- _Your objective_: Continue the project write-up on the Sachin Tendulkar tribute website, starting right after its final sentence.

Work4 / 5

Memory

Sachin Tendulkar Tribute

You're always one prompt away from making things better — or worse.

Role
Director · Designer · Prompt Engineer · Developer
Year
2026
Client
Personal project · Tribute
Discipline
Cinematic web, Scrollytelling, Creative coding, AI-assisted development, Sound design
Preview project ↗
Sachin Tendulkar Tribute — cover

The premise

A cinematic, scroll-driven tribute to Sachin Tendulkar — built less like a website and more like the opening shot of a film. Designed, prompted, and shipped by one person working alongside two AI co-founders. A late-night question — why doesn’t this man have a cinematic website? — turned a “simple three-day site” into a three-month obsession.

It was never really about a website. It was about one question:

Can technology and storytelling recreate legacy?

- _Data_:
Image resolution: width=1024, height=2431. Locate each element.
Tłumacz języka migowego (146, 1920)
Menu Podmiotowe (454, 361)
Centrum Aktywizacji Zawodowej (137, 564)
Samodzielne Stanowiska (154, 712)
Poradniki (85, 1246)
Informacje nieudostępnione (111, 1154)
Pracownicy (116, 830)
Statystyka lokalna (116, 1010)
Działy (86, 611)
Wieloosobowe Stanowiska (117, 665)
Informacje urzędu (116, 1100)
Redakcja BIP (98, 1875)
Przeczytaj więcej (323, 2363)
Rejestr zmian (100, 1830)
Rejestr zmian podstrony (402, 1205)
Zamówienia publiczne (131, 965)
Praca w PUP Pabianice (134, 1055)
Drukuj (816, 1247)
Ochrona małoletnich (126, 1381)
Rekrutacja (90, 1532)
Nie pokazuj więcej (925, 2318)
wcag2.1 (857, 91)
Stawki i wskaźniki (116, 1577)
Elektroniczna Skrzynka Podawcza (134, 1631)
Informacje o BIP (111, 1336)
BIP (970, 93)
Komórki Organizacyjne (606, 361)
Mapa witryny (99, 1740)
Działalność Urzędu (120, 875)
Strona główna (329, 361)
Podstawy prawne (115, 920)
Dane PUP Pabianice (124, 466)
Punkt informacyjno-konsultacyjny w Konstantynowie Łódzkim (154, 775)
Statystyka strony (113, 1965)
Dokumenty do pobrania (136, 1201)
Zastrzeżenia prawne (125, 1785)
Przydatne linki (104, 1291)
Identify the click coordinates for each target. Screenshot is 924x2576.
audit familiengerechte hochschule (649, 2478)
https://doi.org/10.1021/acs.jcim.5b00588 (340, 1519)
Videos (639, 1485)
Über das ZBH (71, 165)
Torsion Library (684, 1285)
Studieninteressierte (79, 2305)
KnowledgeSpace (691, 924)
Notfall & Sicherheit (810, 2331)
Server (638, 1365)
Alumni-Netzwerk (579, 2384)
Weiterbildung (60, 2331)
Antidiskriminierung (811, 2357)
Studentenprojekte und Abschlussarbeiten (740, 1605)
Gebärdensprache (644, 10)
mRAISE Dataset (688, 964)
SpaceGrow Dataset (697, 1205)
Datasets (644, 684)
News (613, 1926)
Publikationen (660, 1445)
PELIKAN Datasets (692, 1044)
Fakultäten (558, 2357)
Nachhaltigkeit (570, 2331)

- _Answer to this exercise_:
Not a portfolio, not a cricket site, not another scrollytelling clone — a digital museum, where you don’t scroll through content, you scroll through time.

The honest numbers

  • Original estimate: three days. Actual: ~three months.
  • 47 redesigns, 120+ prompts written.
  • 3 existential crises, and 1 strangely emotional 3:14 AM bug fix.

Three voices

It looked like a solo project from the outside. It wasn’t.

  • Me — vision, direction, and chaos.
  • ChatGPT — ideas, prompts, and overconfidence.
  • Claude — execution, clean code, and emotional support.

A highly efficient team with one flaw: no idea when to stop improving things. The first standup set the tone — I said “let’s build a simple website,” and by the end we’d agreed on motion, parallax, audio cues, and “maybe a small game at the end.”

Sachin experience — the journey
Built to be felt before it is read — you scroll through time, not content.

The build, in chapters

It started the way most over-scoped ideas do: late night, a cover drive in slow motion, zero planning. Inspiration came from Lando Norris’s site — which, for Sachin, was the design equivalent of casually climbing Everest in sandals.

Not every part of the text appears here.